METEC CSU is a project in collaboration with ARPA-E and their methane initiatives. The goal of the facility is to provide a location that models natural gas facilities, so that researchers can test low-cost methane sensing technologies and evaluate their performance.
MONITOR Program Overview
The projects that comprise ARPA-E’s Methane Observation Networks with Innovative Technology to Obtain Reductions (MONITOR) program are developing innovative technologies to cost-effectively and accurately locate and measure methane emissions associated with natural gas production. Such low-cost sensing systems are needed to reduce methane leaks anywhere from the wellpad to local distribution networks, reduce safety hazards, promote more efficient use of our domestic natural gas resources, and reduce the overall greenhouse gas (GHG) impact from natural gas development.
In order to evaluate the performance of each MONITOR technology to locate and quantify fugitive methane emissions, the MONITOR Field Test Site will develop a representative test facility that simulates real-world natural gas operations—at the wellpad and further downstream. Specifically, the MONITOR Test Site supports the operation of a multi-user field test site for MONITOR performers to validate performance under realistic use-case scenarios–and meet the MONITOR program’s required metrics related to localization, quantification, communications and cost.
Data generated during the field tests will demonstrate the performance capabilities of the technologies and could be used by the MONITOR performers to accelerate the commercialization and/or regulatory approval of their technologies.
The expansion of horizontal drilling and hydraulic fracturing, which allow producers to tap into shale energy resources, has led to a rapid increase in U.S. natural gas development. As a result, the U.S. is now the world’s largest natural gas producer. Unfortunately, an average of about 2% of this gas resource is wasted through leaks, with higher rates at some production sites. Methane is the main constituent of natural gas, but is highly flammable and is a potent greenhouse gas if emitted directly to the atmosphere.
Existing methane monitoring devices have limited ability to cost-effectively, consistently, and precisely locate and quantify the rate of the leak. Oftentimes, operators cannot easily identify leak locations without the use of high-cost monitoring equipment, hindering the adoption of efficient remedies to mitigate methane leaks.
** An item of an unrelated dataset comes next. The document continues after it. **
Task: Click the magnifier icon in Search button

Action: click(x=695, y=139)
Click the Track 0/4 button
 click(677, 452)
MONITOR projects aim to address these shortcomings by introducing new technologies that can estimate methane emission flow rates, provide continuous monitoring, localize the leak source, and improve the accuracy of methane detection.
The MONITOR Field Test Site (METEC) will provide a means to assess how each MONITOR detection system performs in a realistic operating environment.
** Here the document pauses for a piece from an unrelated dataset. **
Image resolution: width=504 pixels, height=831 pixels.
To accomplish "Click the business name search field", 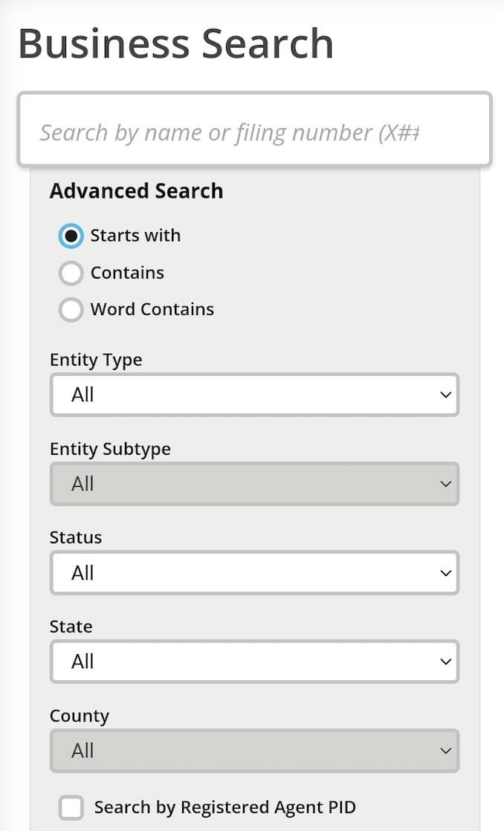I will click(254, 132).
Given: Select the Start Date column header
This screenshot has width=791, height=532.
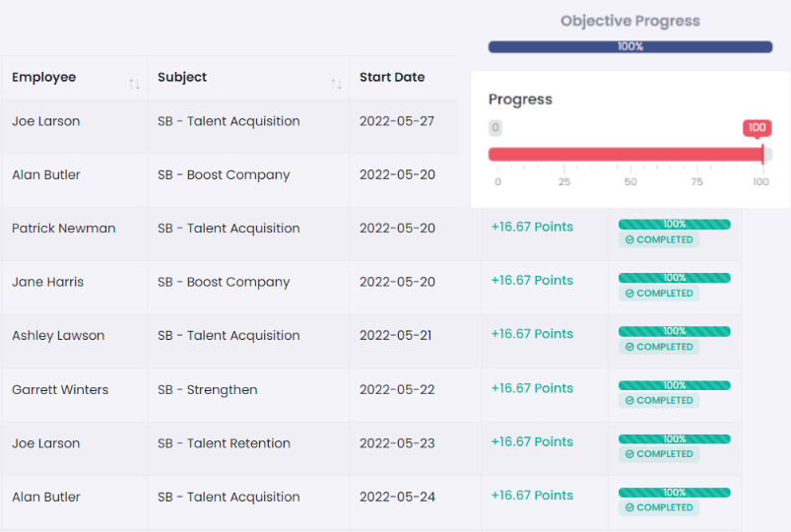Looking at the screenshot, I should pyautogui.click(x=392, y=77).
If successful, innovations developed under the MONITOR program could generate highly sensitive technologies to locate and characterize methane leakage at natural gas well sites with greater precision for a lower cost.
MONITOR projects aim to further the sustainability of domestic natural gas production by creating sophisticated methane detection technologies that improve the safety of operations and reduce the waste of natural gas through leaks.
Enhanced detection capabilities could significantly reduce fugitive methane emissions and lead to an overall reduction in harmful methane emissions associated with natural gas development.
MONITOR program innovations aim to give producers the tools to decrease the cost of methane detection, thus accelerating the adoption of monitoring programs at the nation’s more than 480,000 producing natural gas wells and helping to keep natural gas costs low.